AlphaFold
1. Introduction
The INCD team prepared a local installation of AlphaPhold using a container based on UDOCKER (instead of DOCKER) and includes the Genetic Database.
The local installation provide the AlphaFold version 2.1.1 over a container based on Ubuntu 18.04 distribution with cuda-11.0 and cudnn-8.

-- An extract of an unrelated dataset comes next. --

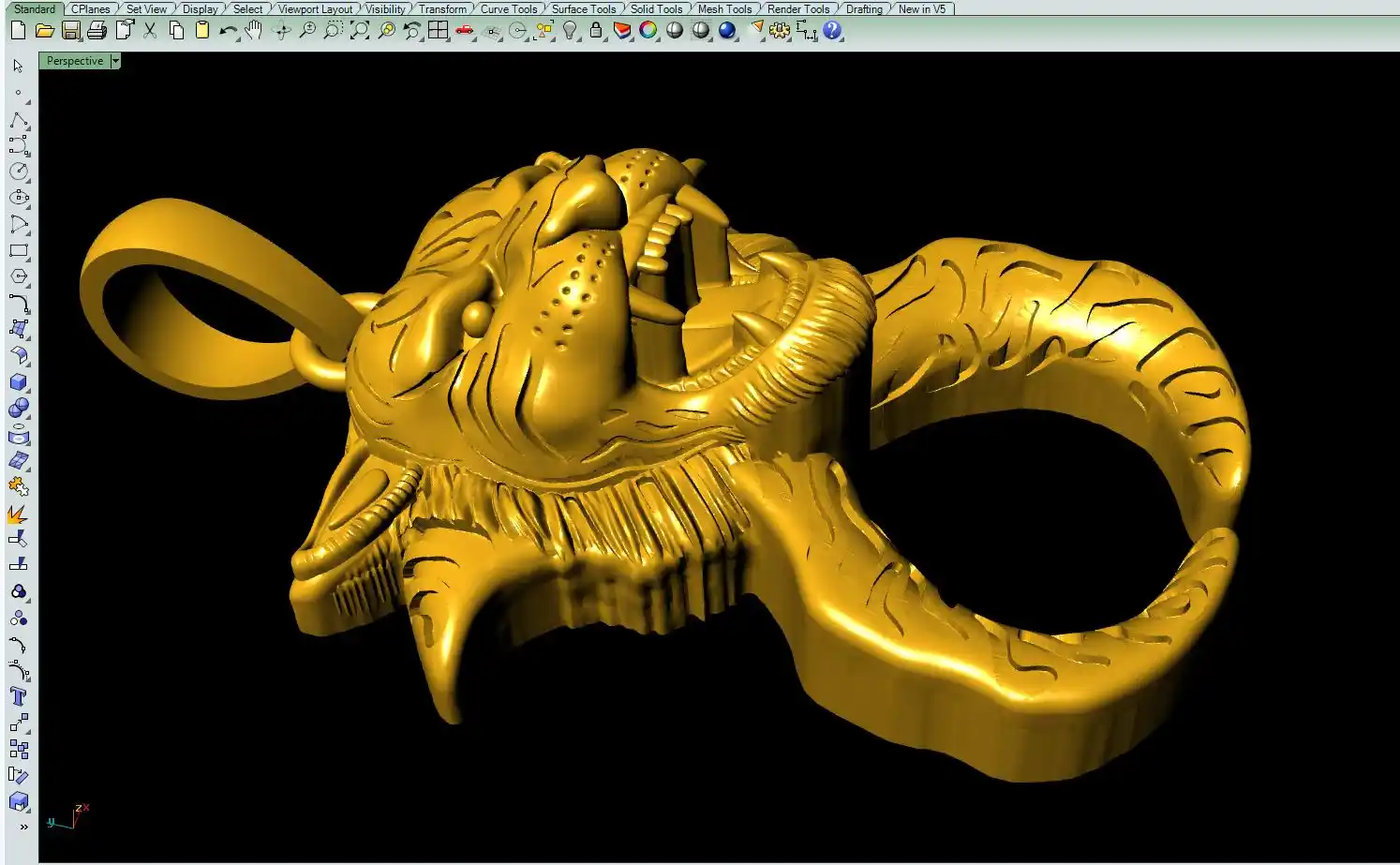Click the Perspective viewport title label
1400x865 pixels.
coord(75,61)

The main resource target of AlphaFold is the GPU but the application also execute only on the CPU although the performance is substantially worst, see the Run Exemples section bellow.
1.1 Environment
The environment is activate with command
$ module load udocker/alphaphold/2.1.1
this will activate automatically a virtual environment ready to start the AlphaFold container throught the python script run_udocker.py.
1.2 Data Base Location
The Genetic Database is installed bellow the filesystem directory
/users3/data/alphafold
on read-only mode, upgrades may be requested using the helpdesk@incd.pt address.
1.3 run_udocker.py Script
The run_udocker.py script was adapted from the run_docker.py script normally used by AlphaFold with the docker container technology.

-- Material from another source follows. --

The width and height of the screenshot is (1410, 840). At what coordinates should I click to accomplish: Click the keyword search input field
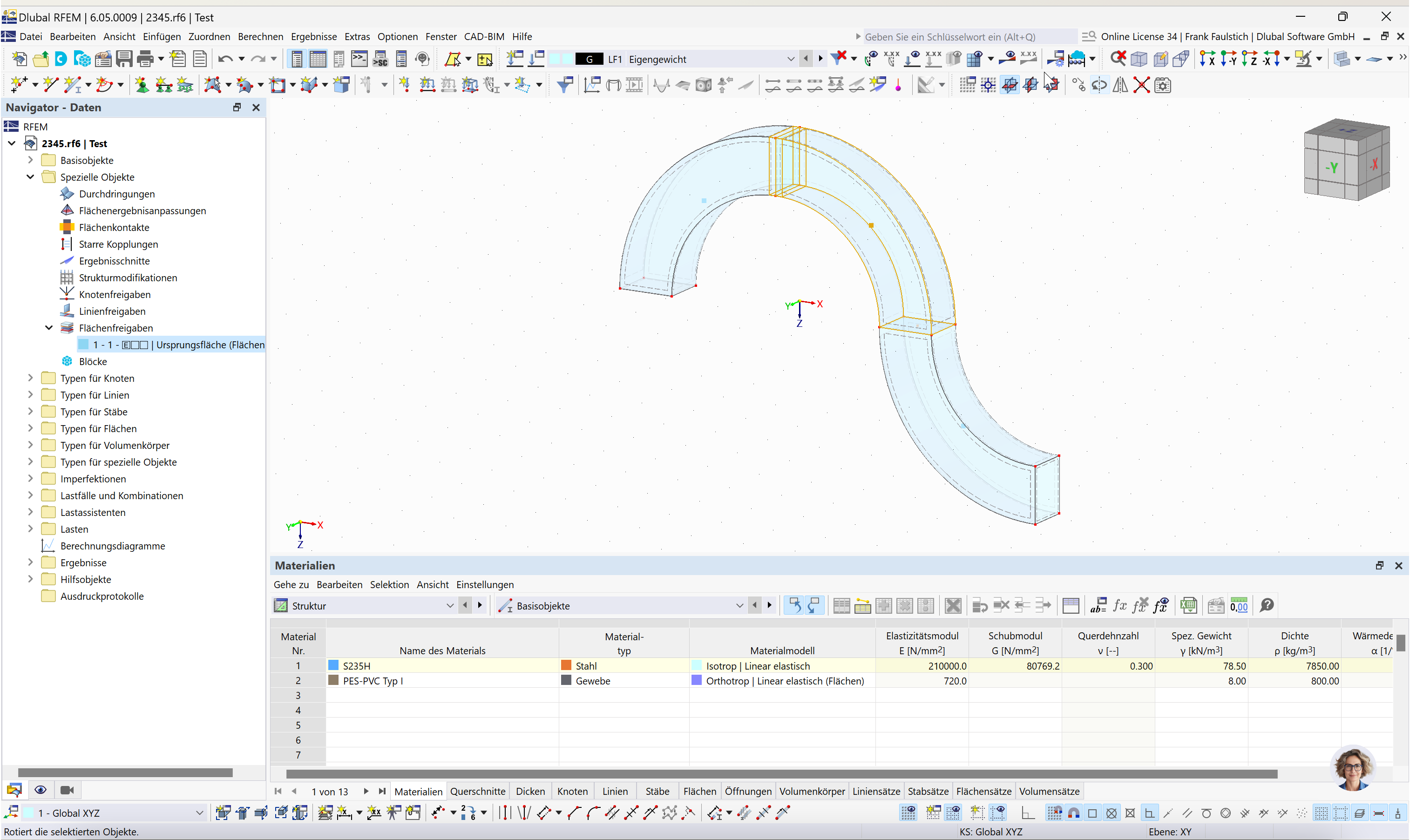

The run_udocker.py accept the same options as the run_docker.py script with a few minor changes that we hope it will facilitate user interaction. The user may change the script behavour throught environment variables or command line options, we can see only the changes bellow:
Optional environment variables:
Variable Name | Default Value | Comment |
---|---|---|
DOWNLOAD_DIR | none | Genetic database location |
OUPTPUT_DIR | none | Output results directory |
Command line options:
Command Option | Mandatory | Default Value | Comment |
---|---|---|---|
--data_dir | no | /users3/data/alphafold | Genetic database location, takes precedence over DOWNLOAD_DIR when both are selected |
--output_dir | no | <working_dir>/output | Output results directory, takes precedence over OUTPUT_DIR when both are selected |
The option --data_dir is required on the standard AlphaFold run_docker.py script, we choose to select automatically the location of the genetic database but the user may change this path throught the environment variable DOWNLOAD_DIR or the command line option data_dir.
The AlphaFold standard output results directory location is /tmp/alphafold by default, please note that we change this location to the local working directory, the user can select a different path throught the environment variable OUTPUT_DIR or the command line option --output_dir.
2. How to Run
We only need a protein and a submition script, if we analyze multiple proteins on parallel it is advise to submit then from different directory in order to avoid interference between runs.
2.1 Example on Partition "gpu"
Lets analyze the https://www.uniprot.org/uniprot/P19113 protein, for example.
Create a working directory and get the protein:
[user@cirrus ~]$ mkdir run_P19113
[user@cirrus ~]$ cd run_P19113
[user@cirrus run_P19133]$ wget -q https://www.uniprot.org/uniprot/P19113.fasta
Use your favority editor the create the submition script submit.sh*:
[user@cirrus run_P19133]$ emacs submit.sh
#!/bin/bash
# -------------------------------------------------------------------------------
#SBATCH --job-name=P19113
#SBATCH --partition=gpu
#SBATCH --mem=30G
#SBATCH --ntasks=4
#SBATCH --gres=gpu
# -------------------------------------------------------------------------------
module purge
module load udocker/alphafold/2.1.1
run_udocker.py --fasta_paths=P19113.fasta --max_template_date=2020-05-14
Finally, submit your job, check if it is running and wait for it:
[user@cirrus run_P19133]$ sbatch submit.sh
[user@cirrus run_P19133]$ squeue
When finish the local directory ./output will have the analyze results.